* [Extracted entries]:
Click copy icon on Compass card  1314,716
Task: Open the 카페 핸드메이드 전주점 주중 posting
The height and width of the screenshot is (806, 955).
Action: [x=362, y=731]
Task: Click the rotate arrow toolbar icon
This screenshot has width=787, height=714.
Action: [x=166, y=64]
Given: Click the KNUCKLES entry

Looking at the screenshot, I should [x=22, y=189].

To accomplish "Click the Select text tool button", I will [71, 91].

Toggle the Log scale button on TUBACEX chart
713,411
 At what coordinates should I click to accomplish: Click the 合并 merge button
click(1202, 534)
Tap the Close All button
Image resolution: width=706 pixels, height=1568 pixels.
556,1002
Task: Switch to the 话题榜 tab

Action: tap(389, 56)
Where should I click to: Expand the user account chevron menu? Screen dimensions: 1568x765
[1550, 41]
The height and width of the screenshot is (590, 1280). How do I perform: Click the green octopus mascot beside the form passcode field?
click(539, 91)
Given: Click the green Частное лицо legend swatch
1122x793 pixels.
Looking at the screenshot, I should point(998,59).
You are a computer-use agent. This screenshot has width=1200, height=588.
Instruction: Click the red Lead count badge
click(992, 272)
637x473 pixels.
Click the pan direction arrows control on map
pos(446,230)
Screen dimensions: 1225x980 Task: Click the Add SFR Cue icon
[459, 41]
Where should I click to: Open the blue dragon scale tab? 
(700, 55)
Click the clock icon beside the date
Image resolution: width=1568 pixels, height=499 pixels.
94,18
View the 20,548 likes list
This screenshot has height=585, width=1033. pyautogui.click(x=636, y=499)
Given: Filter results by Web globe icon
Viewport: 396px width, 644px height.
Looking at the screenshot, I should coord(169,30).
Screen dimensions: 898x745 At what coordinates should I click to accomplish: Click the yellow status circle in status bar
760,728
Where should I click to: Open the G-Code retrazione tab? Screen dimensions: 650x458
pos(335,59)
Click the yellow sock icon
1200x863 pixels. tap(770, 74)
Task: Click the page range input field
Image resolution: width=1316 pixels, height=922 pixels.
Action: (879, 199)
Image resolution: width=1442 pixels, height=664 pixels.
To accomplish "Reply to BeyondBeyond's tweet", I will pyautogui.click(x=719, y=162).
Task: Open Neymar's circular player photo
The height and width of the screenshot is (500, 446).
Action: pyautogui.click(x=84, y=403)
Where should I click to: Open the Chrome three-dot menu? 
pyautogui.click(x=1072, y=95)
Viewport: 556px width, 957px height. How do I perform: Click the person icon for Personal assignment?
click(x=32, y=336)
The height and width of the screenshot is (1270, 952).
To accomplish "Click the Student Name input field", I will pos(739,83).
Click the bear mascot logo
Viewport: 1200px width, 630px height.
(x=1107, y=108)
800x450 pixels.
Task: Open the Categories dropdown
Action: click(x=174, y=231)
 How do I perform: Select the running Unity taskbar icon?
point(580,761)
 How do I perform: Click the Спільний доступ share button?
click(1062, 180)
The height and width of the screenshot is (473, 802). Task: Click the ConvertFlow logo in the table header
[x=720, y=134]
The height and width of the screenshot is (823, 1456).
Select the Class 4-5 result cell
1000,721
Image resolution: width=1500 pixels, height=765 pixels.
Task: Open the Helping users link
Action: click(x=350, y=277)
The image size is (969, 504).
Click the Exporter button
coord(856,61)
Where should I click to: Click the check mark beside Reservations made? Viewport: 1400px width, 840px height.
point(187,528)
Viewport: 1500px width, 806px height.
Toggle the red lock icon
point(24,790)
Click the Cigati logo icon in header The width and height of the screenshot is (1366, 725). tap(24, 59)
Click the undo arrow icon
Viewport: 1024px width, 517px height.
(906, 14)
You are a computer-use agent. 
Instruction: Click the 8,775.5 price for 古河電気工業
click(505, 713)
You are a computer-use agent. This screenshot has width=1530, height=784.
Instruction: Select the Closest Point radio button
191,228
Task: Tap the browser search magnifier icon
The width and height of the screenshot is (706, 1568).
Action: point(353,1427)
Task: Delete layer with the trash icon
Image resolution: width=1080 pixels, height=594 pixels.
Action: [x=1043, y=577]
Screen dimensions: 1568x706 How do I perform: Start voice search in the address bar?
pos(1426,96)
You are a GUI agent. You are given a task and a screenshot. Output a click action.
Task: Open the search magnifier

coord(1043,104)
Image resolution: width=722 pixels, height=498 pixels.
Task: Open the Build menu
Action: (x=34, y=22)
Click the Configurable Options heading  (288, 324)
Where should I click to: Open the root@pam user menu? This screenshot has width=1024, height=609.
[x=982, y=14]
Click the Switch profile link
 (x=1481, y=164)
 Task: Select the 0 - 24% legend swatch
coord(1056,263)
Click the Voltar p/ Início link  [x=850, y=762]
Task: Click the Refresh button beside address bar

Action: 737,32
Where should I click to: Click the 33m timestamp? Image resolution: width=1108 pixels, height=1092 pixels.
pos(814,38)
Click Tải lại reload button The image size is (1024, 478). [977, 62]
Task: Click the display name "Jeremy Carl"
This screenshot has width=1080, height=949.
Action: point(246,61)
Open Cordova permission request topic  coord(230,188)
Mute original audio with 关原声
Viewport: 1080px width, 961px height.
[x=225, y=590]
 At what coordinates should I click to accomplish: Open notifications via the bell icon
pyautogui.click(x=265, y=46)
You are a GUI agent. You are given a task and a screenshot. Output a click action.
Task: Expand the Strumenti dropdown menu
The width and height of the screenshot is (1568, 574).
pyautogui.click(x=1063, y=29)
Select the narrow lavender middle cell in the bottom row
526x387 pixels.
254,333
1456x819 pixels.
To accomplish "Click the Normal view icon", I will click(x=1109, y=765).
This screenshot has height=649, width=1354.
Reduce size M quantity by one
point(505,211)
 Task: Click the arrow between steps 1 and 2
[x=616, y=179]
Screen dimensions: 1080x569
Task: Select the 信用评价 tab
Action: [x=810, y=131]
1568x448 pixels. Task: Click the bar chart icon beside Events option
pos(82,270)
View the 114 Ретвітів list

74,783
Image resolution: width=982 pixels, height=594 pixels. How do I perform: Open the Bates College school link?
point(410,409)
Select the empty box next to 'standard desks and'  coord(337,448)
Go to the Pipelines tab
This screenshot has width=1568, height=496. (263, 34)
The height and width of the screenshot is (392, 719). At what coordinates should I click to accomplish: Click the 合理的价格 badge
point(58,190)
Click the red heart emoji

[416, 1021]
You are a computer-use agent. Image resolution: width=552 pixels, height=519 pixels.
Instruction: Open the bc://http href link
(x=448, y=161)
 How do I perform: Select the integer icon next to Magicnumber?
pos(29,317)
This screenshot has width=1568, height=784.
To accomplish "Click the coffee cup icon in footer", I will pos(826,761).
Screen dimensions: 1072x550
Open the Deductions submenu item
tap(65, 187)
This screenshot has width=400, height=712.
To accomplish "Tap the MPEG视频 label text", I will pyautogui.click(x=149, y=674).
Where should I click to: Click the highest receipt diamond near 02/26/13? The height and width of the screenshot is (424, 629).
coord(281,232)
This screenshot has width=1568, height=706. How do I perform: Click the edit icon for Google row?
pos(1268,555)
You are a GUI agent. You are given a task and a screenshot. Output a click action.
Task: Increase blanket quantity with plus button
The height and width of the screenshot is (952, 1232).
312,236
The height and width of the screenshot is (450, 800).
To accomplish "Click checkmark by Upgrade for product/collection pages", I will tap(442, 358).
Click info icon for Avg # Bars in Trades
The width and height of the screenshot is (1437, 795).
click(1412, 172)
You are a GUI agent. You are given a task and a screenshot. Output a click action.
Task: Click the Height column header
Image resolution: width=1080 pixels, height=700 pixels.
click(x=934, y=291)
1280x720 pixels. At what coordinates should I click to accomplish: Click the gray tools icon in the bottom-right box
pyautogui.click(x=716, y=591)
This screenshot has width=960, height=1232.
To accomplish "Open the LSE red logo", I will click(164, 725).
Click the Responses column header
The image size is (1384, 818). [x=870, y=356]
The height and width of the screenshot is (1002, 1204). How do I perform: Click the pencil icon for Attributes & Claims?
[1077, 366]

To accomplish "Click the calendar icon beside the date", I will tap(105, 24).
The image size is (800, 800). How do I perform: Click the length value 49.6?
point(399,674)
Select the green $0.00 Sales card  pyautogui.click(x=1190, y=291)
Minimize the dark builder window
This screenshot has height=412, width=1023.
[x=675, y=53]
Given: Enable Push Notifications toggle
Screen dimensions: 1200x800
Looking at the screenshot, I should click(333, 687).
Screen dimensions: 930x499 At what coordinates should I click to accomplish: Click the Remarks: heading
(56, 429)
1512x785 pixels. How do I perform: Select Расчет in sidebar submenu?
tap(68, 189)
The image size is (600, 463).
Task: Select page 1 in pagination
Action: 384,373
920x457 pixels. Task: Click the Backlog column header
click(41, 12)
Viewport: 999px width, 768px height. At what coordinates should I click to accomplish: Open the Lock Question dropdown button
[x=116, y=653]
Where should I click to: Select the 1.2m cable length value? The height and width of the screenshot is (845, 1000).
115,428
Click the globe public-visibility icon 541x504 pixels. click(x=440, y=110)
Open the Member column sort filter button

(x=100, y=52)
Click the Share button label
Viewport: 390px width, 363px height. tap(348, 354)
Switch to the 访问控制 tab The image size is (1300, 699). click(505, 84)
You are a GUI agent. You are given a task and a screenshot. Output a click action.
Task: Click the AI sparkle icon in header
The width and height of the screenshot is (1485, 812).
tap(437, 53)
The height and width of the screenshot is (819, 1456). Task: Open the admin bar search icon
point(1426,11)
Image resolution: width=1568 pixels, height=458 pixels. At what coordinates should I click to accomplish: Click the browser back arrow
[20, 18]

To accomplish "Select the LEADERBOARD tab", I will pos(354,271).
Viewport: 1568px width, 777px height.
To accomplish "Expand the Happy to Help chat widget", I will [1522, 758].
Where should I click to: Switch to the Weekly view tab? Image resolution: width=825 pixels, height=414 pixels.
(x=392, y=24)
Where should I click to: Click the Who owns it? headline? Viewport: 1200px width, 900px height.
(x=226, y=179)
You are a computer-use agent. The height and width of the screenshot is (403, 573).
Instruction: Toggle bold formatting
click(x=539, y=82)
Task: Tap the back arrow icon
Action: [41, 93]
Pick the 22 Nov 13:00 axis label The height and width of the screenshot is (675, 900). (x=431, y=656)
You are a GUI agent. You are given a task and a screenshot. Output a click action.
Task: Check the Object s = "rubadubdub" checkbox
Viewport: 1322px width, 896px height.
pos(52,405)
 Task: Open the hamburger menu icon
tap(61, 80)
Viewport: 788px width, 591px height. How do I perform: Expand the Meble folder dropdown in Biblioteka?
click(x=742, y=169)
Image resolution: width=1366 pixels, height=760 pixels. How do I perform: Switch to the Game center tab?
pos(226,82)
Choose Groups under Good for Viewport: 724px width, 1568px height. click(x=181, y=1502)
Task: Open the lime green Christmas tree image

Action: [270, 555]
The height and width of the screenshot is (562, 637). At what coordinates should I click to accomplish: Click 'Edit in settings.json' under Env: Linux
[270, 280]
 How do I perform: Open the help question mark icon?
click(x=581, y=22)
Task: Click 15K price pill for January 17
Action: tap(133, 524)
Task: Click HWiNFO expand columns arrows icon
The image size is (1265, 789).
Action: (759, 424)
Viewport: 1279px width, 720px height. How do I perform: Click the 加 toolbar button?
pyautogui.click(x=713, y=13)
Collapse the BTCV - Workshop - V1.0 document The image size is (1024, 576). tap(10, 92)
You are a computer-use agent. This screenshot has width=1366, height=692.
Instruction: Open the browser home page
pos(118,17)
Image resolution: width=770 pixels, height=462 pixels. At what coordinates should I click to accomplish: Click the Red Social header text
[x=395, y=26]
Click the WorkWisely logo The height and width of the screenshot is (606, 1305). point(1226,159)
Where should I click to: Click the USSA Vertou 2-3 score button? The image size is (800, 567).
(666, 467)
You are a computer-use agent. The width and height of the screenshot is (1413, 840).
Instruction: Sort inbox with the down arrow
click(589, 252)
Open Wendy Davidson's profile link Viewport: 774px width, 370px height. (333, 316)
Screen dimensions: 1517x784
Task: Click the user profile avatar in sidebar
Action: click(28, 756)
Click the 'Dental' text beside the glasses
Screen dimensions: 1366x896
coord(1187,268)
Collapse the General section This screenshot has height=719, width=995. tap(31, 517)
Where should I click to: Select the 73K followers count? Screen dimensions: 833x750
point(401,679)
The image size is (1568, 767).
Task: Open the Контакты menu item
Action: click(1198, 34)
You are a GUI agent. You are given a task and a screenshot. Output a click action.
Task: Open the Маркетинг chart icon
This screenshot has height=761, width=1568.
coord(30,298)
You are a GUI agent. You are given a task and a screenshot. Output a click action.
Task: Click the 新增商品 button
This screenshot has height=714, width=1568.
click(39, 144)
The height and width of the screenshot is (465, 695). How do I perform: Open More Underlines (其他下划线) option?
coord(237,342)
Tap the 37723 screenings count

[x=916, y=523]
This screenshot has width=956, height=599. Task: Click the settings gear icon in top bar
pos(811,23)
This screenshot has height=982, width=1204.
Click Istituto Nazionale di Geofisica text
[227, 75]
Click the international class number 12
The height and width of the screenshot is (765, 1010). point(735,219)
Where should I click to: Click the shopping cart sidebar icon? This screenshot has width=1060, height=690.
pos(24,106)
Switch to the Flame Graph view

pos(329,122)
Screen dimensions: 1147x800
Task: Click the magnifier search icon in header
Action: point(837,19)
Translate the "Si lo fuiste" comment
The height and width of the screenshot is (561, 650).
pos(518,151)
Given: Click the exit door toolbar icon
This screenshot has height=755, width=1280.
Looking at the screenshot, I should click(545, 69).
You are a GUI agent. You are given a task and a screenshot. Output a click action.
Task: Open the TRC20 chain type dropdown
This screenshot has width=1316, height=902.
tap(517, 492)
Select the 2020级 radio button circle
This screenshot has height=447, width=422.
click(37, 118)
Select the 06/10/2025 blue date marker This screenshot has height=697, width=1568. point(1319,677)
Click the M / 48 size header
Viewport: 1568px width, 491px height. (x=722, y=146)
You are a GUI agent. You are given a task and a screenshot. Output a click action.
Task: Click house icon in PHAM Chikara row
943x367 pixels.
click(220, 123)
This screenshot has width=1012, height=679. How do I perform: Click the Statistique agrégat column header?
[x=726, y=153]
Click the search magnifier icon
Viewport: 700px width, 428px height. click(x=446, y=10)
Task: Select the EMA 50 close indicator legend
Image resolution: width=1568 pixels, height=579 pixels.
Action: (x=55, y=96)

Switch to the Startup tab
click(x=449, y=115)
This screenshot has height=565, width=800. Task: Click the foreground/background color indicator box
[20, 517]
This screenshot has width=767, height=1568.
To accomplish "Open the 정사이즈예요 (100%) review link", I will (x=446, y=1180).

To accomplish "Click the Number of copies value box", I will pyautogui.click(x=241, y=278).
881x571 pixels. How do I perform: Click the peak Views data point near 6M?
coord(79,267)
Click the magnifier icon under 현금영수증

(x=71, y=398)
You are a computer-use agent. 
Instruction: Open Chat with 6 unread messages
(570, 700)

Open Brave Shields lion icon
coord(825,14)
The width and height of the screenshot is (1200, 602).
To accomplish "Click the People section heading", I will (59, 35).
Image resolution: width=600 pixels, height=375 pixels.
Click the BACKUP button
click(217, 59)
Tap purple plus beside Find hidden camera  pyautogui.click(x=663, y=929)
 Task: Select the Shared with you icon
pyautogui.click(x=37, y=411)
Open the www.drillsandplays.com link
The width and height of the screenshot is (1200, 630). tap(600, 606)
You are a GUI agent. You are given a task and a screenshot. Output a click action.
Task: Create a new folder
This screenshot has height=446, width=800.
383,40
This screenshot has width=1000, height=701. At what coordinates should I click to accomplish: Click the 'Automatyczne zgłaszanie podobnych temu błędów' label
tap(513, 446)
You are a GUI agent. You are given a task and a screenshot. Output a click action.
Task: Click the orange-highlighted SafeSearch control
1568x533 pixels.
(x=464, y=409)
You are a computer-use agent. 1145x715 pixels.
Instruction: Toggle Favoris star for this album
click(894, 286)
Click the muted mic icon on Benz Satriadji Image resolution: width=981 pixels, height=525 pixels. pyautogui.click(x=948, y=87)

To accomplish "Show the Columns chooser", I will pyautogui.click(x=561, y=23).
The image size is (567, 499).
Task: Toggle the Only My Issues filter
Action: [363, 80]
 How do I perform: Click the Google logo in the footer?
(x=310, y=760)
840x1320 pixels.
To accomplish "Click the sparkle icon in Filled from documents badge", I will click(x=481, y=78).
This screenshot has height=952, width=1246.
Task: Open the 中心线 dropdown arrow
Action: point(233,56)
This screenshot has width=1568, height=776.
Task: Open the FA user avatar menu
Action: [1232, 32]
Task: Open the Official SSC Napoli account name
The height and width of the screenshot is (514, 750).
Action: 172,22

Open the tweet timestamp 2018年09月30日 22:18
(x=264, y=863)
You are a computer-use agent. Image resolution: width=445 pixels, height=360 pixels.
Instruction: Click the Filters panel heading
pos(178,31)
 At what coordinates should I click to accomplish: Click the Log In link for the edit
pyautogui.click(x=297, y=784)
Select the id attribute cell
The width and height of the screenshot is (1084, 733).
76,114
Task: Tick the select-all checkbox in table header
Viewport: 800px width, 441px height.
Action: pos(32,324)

* [Your task]: Wherever the word "date" occurs in the data, copy that whole line.

* [Your response]:
Click the clock icon beside the date
To accomplish "Click the calendar icon beside the date", I will tap(105, 24).
Select the 06/10/2025 blue date marker This screenshot has height=697, width=1568. point(1319,677)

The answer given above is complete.